Dennis P. Scanlon, PhD: As a payer, there’s no shortage of technologies, or devices, or therapies that people are asking to be paid for. How do you handle that? How do you make the decisions regarding what makes sense from a payment perspective, given all these various factors?
Kenneth Snow, MD, MBA: There are a number of things that are looked at. Cleary, data that has been published and well-reviewed is key—the data that shows that whether it’s the technology, the tool, whatever, actually does what it says it does and that it adds benefit and that there’s a positive outcome. Is there an acceptance that this tool or technology is going to help our member in some way (preferably in terms of either driving down cost, improving health, improving A1C (glycated hemoglobin), or just being more adherent and attentive to the disease state)? What specialty societies say carries weight.
Each technology (in a way) is unique in and of itself, unlike medication, where there’s a chemical formula. If you make metformin, it better be metformin regardless of which factory is making it. But, from a technology platform, there are little tweaks and differences between them, and those little tweaks and differences can result in either success or failure. Each one has to be reviewed on its own, and one of the things you have to look at is, what are the unique properties to the tool or technology that yields the outcome? And, does the next device or tool carry the same properties with it?
Robert Gabbay, MD, PhD, FACP: I think one of the other challenges for devices is that pathway of making iterative changes makes sense, and each thing is regulated and reviewed. But in these digital platforms (there are very few studies with, them but when they are done), usually the process of development is so rapid that in whatever they tested 2 years ago, they’ve got a completely different version—version 5.0. And so, our clinical trial system can’t do the studies fast enough for the iterative changes in digital technology.

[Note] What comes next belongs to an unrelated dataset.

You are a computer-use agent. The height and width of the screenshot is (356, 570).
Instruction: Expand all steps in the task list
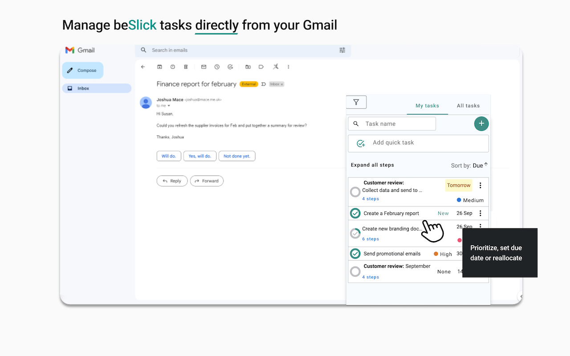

Kenneth Snow, MD, MBA: That’s absolutely true, and oftentimes, those trials will then have a population of folks who, of course, are engaged. They wanted to be in the trial. They wanted to use the technology. Are they doing better than it appears because of the technology, or are they doing better because those are the folks who just do better and they would do better even if they didn’t have good technology? They would riddle it out even in the absence of technology. It is one place where big data—data that’s collected, accepted by a payer looking at outcomes—can really be mined and understood. Can we show outcomes and do studies in ways that really aren’t practical, as you said, in the traditional blinded controlled study system?